▸ Short problem
Switch "GUI agent" to "interface assistant" wherever it occurs in the lines below, and reproduce the lines otherwise unchanged.

┄┄┄┄┄┄┄┄┄┄

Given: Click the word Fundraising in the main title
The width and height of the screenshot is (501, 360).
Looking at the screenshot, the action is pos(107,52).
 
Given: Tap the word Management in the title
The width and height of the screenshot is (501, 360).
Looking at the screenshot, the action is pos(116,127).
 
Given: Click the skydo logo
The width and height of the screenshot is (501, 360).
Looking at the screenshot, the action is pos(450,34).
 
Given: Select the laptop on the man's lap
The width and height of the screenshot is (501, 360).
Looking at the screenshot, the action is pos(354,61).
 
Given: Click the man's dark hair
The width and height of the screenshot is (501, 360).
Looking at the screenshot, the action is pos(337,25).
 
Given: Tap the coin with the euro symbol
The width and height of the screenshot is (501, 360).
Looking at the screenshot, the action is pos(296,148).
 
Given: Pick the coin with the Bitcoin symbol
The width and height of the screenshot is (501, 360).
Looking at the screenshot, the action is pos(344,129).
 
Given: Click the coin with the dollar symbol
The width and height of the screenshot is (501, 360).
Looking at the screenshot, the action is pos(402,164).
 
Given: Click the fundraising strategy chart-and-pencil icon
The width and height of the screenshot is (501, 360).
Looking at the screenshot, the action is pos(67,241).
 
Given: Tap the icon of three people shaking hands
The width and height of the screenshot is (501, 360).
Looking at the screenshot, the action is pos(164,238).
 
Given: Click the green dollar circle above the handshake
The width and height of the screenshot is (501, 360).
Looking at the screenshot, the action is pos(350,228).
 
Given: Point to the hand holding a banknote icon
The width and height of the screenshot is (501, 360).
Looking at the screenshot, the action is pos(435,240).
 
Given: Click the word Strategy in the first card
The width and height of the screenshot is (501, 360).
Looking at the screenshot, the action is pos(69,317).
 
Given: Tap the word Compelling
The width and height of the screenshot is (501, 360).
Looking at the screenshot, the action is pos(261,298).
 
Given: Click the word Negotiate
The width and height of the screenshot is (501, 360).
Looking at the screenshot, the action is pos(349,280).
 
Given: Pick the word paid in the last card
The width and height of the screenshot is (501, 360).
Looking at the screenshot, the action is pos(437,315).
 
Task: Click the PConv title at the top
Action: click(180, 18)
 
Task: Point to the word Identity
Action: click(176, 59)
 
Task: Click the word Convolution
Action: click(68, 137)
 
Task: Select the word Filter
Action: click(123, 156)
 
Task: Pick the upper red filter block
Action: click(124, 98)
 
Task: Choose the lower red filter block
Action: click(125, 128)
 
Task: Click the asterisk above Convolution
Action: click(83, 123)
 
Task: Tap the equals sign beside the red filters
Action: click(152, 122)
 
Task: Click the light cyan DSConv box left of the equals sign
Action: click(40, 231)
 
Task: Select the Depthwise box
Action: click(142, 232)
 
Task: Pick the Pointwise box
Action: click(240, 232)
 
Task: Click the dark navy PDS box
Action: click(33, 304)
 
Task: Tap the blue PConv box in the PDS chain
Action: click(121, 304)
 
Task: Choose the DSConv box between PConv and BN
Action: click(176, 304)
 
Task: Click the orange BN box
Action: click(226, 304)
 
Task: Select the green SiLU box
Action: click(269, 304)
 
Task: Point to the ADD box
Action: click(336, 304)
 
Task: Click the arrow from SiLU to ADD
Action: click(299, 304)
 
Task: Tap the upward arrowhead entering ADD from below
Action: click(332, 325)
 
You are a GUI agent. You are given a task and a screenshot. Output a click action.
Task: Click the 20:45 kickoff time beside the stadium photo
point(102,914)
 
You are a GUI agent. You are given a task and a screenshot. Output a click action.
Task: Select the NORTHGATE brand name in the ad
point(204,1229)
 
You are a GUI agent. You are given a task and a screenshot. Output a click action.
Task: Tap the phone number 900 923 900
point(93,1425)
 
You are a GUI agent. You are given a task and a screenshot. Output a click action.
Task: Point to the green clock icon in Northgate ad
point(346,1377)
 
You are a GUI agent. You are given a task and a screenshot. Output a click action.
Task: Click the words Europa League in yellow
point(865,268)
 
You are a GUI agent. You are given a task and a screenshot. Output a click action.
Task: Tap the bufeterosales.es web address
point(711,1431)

┄┄┄┄┄┄┄┄┄┄

▸ Solution
Given: Click the word Fundraising in the main title
The width and height of the screenshot is (501, 360).
Looking at the screenshot, the action is pos(107,52).
 
Given: Tap the word Management in the title
The width and height of the screenshot is (501, 360).
Looking at the screenshot, the action is pos(116,127).
 
Given: Click the skydo logo
The width and height of the screenshot is (501, 360).
Looking at the screenshot, the action is pos(450,34).
 
Given: Select the laptop on the man's lap
The width and height of the screenshot is (501, 360).
Looking at the screenshot, the action is pos(354,61).
 
Given: Click the man's dark hair
The width and height of the screenshot is (501, 360).
Looking at the screenshot, the action is pos(337,25).
 
Given: Tap the coin with the euro symbol
The width and height of the screenshot is (501, 360).
Looking at the screenshot, the action is pos(296,148).
 
Given: Pick the coin with the Bitcoin symbol
The width and height of the screenshot is (501, 360).
Looking at the screenshot, the action is pos(344,129).
 
Given: Click the coin with the dollar symbol
The width and height of the screenshot is (501, 360).
Looking at the screenshot, the action is pos(402,164).
 
Given: Click the fundraising strategy chart-and-pencil icon
The width and height of the screenshot is (501, 360).
Looking at the screenshot, the action is pos(67,241).
 
Given: Tap the icon of three people shaking hands
The width and height of the screenshot is (501, 360).
Looking at the screenshot, the action is pos(164,238).
 
Given: Click the green dollar circle above the handshake
The width and height of the screenshot is (501, 360).
Looking at the screenshot, the action is pos(350,228).
 
Given: Point to the hand holding a banknote icon
The width and height of the screenshot is (501, 360).
Looking at the screenshot, the action is pos(435,240).
 
Given: Click the word Strategy in the first card
The width and height of the screenshot is (501, 360).
Looking at the screenshot, the action is pos(69,317).
 
Given: Tap the word Compelling
The width and height of the screenshot is (501, 360).
Looking at the screenshot, the action is pos(261,298).
 
Given: Click the word Negotiate
The width and height of the screenshot is (501, 360).
Looking at the screenshot, the action is pos(349,280).
 
Given: Pick the word paid in the last card
The width and height of the screenshot is (501, 360).
Looking at the screenshot, the action is pos(437,315).
 
Task: Click the PConv title at the top
Action: click(180, 18)
 
Task: Point to the word Identity
Action: click(176, 59)
 
Task: Click the word Convolution
Action: click(68, 137)
 
Task: Select the word Filter
Action: click(123, 156)
 
Task: Pick the upper red filter block
Action: click(124, 98)
 
Task: Choose the lower red filter block
Action: click(125, 128)
 
Task: Click the asterisk above Convolution
Action: click(83, 123)
 
Task: Tap the equals sign beside the red filters
Action: click(152, 122)
 
Task: Click the light cyan DSConv box left of the equals sign
Action: click(40, 231)
 
Task: Select the Depthwise box
Action: click(142, 232)
 
Task: Pick the Pointwise box
Action: click(240, 232)
 
Task: Click the dark navy PDS box
Action: click(33, 304)
 
Task: Tap the blue PConv box in the PDS chain
Action: click(121, 304)
 
Task: Choose the DSConv box between PConv and BN
Action: click(176, 304)
 
Task: Click the orange BN box
Action: click(226, 304)
 
Task: Select the green SiLU box
Action: click(269, 304)
 
Task: Point to the ADD box
Action: click(336, 304)
 
Task: Click the arrow from SiLU to ADD
Action: click(299, 304)
 
Task: Tap the upward arrowhead entering ADD from below
Action: click(332, 325)
 
You are a interface assistant. You are given a task and a screenshot. Output a click action.
Task: Click the 20:45 kickoff time beside the stadium photo
point(102,914)
 
You are a interface assistant. You are given a task and a screenshot. Output a click action.
Task: Select the NORTHGATE brand name in the ad
point(204,1229)
 
You are a interface assistant. You are given a task and a screenshot. Output a click action.
Task: Tap the phone number 900 923 900
point(93,1425)
 
You are a interface assistant. You are given a task and a screenshot. Output a click action.
Task: Point to the green clock icon in Northgate ad
point(346,1377)
 
You are a interface assistant. You are given a task and a screenshot. Output a click action.
Task: Click the words Europa League in yellow
point(865,268)
 
You are a interface assistant. You are given a task and a screenshot. Output a click action.
Task: Tap the bufeterosales.es web address
point(711,1431)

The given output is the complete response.